Roteiro de ‘Cidade Invisível’ estraga boa ideia sobre folclore brasileiro
Nova aposta nacional da Netflix ganha pontos ao dar nova cara para nomes como Saci, Cuca e Iara, mas tropeça ao subestimar inteligência do espectador
É instigante a premissa da série Cidade Invisível, criação do cineasta Carlos Saldanha e nova aposta nacional da Netflix. A trama conduzida por Marco Pigossi – ex-galã global que se tornou ator da plataforma de streaming – resgata personagens do folclore brasileiro e os traz para os dias de hoje, como elementos desencadeadores de um suspense no Rio de Janeiro. Com sete episódios, a série dá nova cara a personagens populares como o malandro Saci, a manipuladora Cuca, a bela sereia Iara, o pirotécnico Curupira e o galanteador Boto-Cor-de-Rosa. No primeiro episódio, um incêndio numa reserva florestal é o estopim de uma investigação encabeçada por Eric (Pigossi), um policial ambiental que sofre a perda de um familiar na tragédia. Começa então um suspense que ganhará respostas próximo do final. O elenco é bom, e a promessa de mistério também. Pena que não se possa dizer o mesmo do roteiro.

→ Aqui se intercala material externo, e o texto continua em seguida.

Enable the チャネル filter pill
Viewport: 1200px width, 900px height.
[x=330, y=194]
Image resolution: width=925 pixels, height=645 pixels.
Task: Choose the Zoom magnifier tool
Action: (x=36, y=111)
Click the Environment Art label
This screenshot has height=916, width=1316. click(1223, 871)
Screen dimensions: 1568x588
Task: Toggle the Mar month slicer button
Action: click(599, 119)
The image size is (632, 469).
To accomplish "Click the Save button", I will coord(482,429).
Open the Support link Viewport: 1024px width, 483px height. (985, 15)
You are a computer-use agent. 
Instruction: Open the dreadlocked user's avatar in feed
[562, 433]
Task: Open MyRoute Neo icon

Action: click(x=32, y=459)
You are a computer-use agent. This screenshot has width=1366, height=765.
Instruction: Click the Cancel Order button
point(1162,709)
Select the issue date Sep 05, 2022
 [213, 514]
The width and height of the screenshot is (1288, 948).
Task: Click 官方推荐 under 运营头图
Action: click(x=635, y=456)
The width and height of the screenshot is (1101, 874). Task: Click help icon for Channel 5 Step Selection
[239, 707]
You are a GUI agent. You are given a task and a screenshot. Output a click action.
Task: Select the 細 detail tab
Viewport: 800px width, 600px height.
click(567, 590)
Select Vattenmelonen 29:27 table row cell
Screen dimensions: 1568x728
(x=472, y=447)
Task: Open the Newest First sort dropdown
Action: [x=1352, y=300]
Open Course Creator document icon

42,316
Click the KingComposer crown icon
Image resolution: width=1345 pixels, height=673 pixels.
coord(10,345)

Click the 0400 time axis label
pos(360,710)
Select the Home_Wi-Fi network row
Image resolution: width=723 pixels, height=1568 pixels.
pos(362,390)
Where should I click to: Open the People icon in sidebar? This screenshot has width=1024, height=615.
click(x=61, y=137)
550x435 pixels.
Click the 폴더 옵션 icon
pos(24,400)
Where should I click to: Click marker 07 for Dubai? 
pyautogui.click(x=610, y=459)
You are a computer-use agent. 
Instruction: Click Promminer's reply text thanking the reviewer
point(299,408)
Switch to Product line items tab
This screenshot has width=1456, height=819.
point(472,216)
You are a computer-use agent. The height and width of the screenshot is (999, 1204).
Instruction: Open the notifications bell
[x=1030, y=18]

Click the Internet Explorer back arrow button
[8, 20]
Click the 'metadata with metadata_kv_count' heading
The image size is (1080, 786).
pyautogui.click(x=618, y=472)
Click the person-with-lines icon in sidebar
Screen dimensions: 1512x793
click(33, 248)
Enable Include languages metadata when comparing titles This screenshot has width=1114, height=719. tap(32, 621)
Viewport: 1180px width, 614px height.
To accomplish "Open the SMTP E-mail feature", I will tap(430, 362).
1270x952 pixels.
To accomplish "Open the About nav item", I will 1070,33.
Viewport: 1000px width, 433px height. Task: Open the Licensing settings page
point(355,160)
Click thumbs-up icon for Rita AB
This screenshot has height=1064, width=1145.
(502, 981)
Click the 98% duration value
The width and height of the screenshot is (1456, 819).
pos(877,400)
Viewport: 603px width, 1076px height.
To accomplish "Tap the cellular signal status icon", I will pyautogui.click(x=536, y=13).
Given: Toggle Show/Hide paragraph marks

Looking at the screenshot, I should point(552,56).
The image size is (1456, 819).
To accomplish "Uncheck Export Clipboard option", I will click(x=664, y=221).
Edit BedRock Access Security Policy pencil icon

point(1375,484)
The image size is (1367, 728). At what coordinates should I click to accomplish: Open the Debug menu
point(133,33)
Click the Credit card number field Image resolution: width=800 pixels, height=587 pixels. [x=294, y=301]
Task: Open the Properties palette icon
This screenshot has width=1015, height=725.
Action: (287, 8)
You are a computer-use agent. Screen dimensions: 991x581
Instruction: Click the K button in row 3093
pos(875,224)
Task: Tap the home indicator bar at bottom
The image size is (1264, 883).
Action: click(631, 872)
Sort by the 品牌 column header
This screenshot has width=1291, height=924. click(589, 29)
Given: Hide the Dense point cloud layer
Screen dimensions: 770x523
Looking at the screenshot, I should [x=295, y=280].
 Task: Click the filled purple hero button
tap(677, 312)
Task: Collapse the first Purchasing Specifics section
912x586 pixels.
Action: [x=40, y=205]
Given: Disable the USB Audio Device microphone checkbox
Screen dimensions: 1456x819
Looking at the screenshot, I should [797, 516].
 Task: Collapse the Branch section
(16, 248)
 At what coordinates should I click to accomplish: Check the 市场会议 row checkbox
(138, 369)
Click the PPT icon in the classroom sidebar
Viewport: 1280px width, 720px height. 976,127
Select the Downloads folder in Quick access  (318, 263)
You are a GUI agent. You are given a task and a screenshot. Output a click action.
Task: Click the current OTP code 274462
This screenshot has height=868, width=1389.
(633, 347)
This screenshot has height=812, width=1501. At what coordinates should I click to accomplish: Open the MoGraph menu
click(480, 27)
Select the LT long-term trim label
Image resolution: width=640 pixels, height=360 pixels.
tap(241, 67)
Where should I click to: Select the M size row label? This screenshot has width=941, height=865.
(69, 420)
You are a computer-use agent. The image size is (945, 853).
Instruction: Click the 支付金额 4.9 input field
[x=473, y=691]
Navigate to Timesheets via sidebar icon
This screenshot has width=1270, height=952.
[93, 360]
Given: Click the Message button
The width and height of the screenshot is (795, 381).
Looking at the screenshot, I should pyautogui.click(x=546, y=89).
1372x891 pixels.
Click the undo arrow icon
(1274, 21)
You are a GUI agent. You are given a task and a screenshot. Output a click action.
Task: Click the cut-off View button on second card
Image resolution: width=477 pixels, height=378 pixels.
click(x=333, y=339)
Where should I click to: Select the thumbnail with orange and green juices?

Conforme Eric avança em sua investigação, que ganha novos contornos quando um Boto-Cor-de-Rosa de água doce é encontrado morto em plena praia carioca, os personagens mitológicos se revelam como pessoas do cotidiano. Esqueça aquela Cuca com aparência de jacaré – aqui, a bela Alessandra Negrini dá vida à bruxa que assombra criancinhas em músicas de ninar. Não é difícil identificar quem é quem. O Saci, por exemplo, é Isac (Wesley Guimarães), um jovem morador de uma ocupação que usa uma prótese no lugar da perna que lhe falta e uma bandana vermelha na cabeça. Quem tiver dúvidas, porém, não as alimentará por muito tempo. Inês, personagem de Alessandra, por exemplo, não revela sua identidade de cara, como os demais. Até que, em uma cena de tom aterrorizante, ela canta o famoso “nana neném, que a Cuca vem pegar”. Algumas cenas depois, outro personagem alerta Eric sobre a periculosidade da mulher que conduz um bar noturno: “A Inês é a Cuca”. Em outro episódio, a canção volta a rondá-la. Sim, já entendemos que ela é a Cuca, mas a série insiste em reiterar a informação.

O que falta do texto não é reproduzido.